Work to be completed »
Set down every entry exactly as it stands, omitting any picture.
:: Supplied material
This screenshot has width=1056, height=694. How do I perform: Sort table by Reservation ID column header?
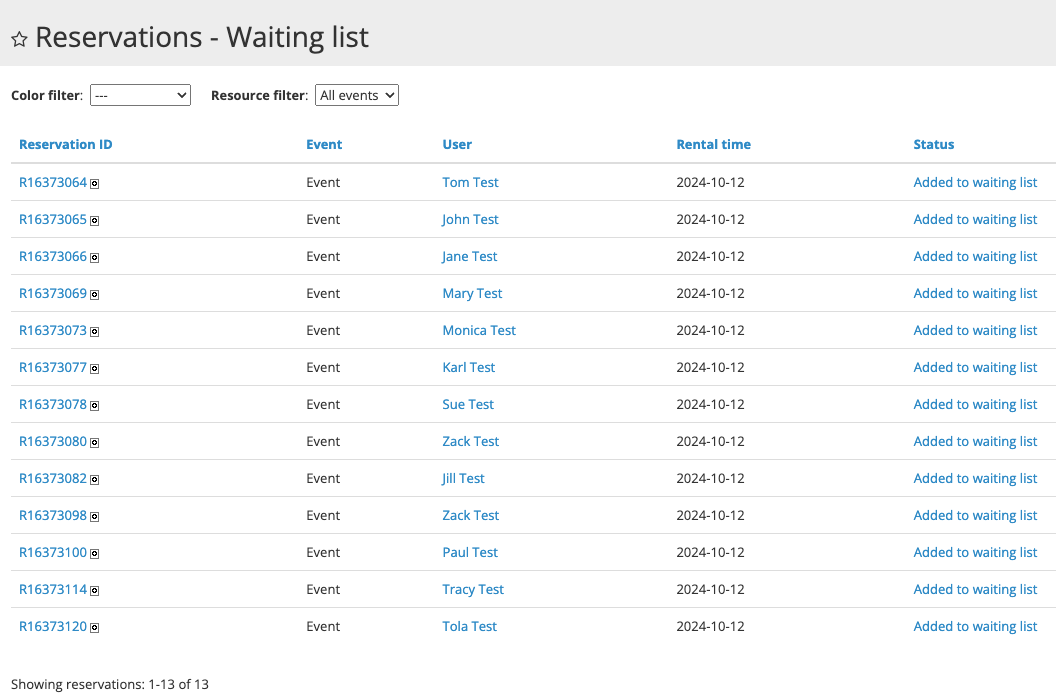tap(66, 144)
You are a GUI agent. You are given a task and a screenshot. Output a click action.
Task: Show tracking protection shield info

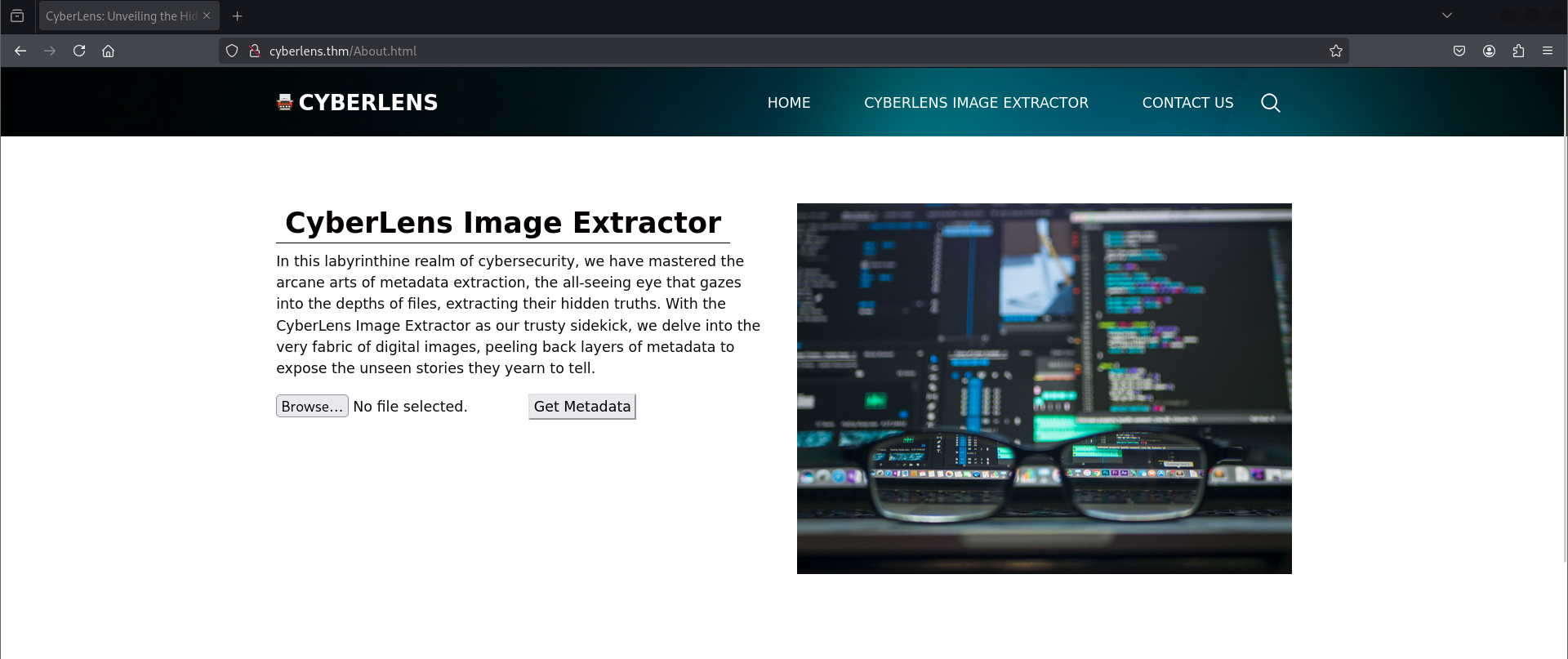(232, 51)
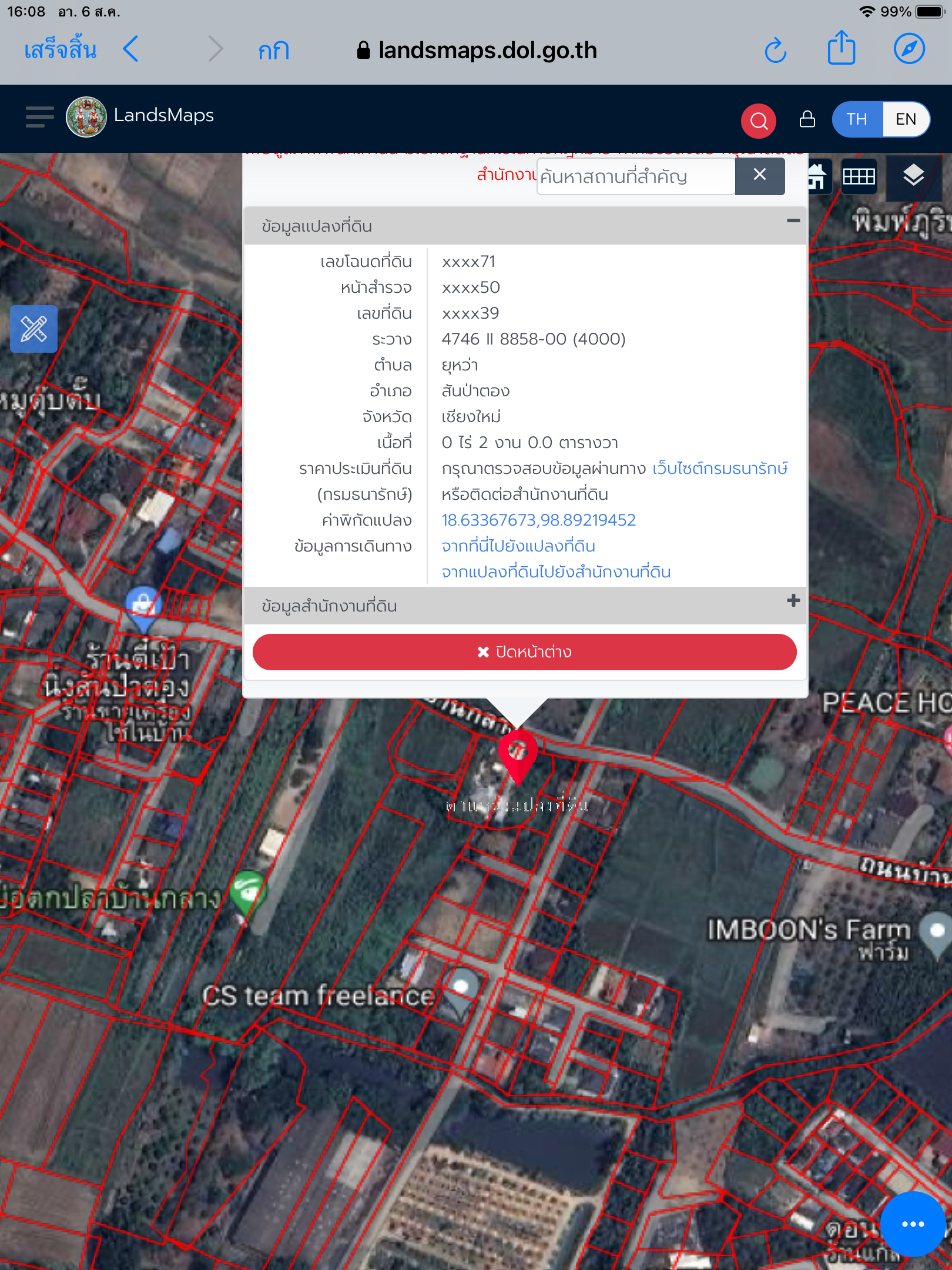
Task: Tap the home office icon on map
Action: tap(818, 176)
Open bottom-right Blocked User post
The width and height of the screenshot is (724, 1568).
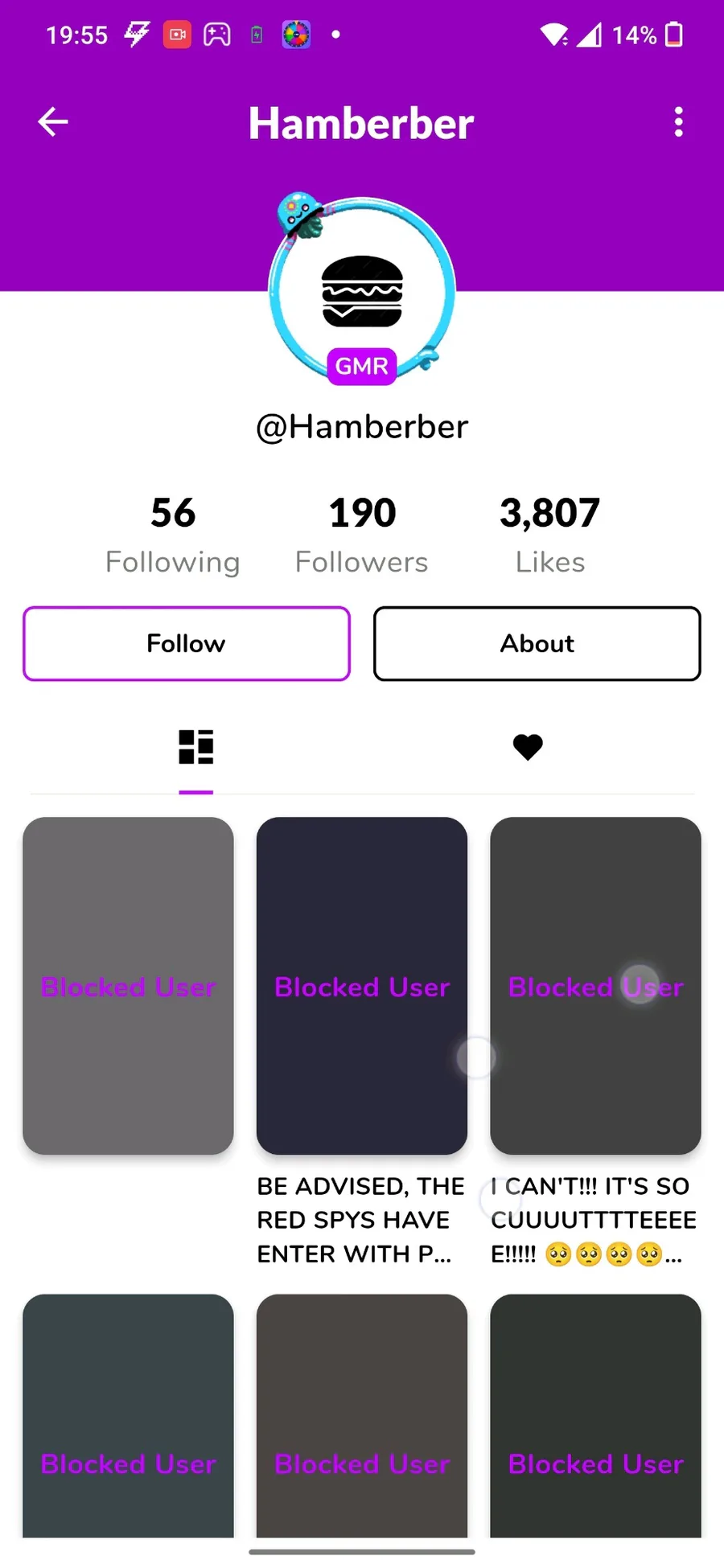tap(595, 1416)
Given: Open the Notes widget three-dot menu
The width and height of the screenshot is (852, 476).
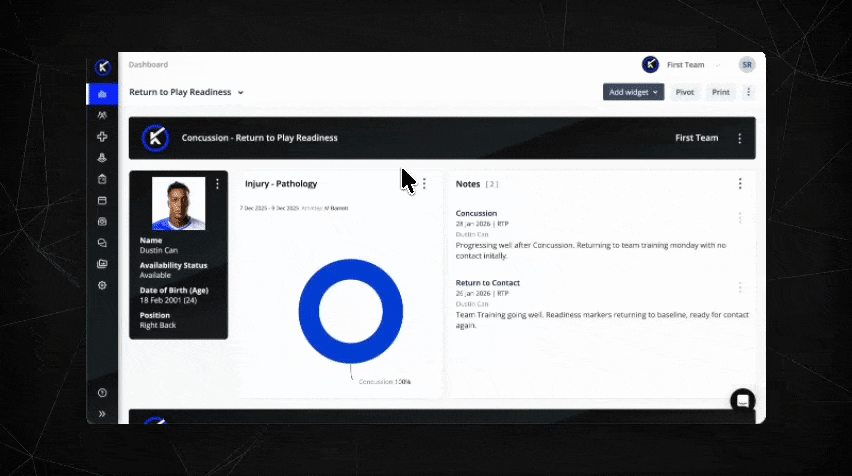Looking at the screenshot, I should click(740, 184).
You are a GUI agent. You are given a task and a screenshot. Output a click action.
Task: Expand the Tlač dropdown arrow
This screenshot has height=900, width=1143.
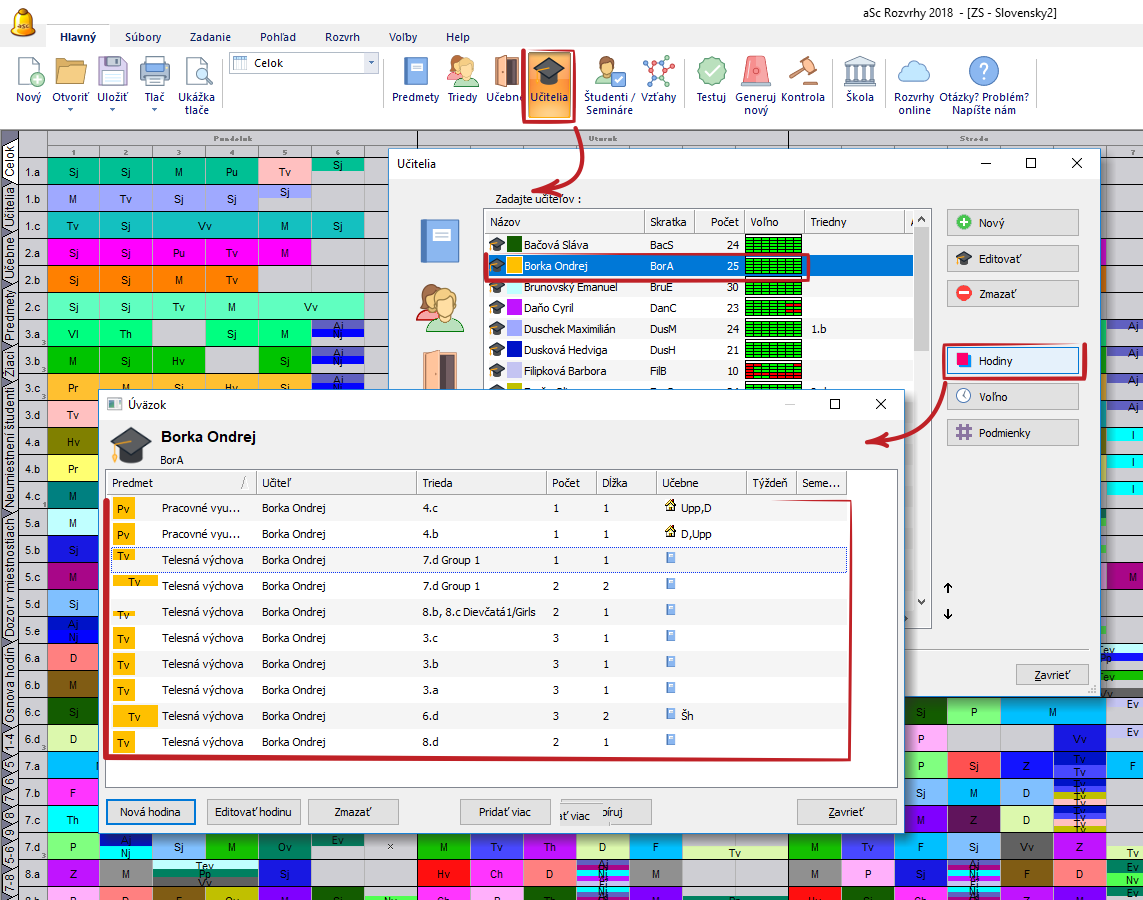click(154, 110)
::::
Completed exercise »
This screenshot has width=1056, height=694. How do I perform: Sort table by Reservation ID column header?
tap(66, 144)
You are a GUI agent. You are given a task and a screenshot. Output a click action.
Task: Show tracking protection shield info

(232, 51)
Task: Tap the home office icon on map
Action: tap(818, 176)
Open bottom-right Blocked User post
The width and height of the screenshot is (724, 1568).
tap(595, 1416)
Given: Open the Notes widget three-dot menu
The width and height of the screenshot is (852, 476).
Looking at the screenshot, I should click(740, 184).
You are a GUI agent. You are given a task and a screenshot. Output a click action.
Task: Expand the Tlač dropdown arrow
This screenshot has height=900, width=1143.
click(154, 110)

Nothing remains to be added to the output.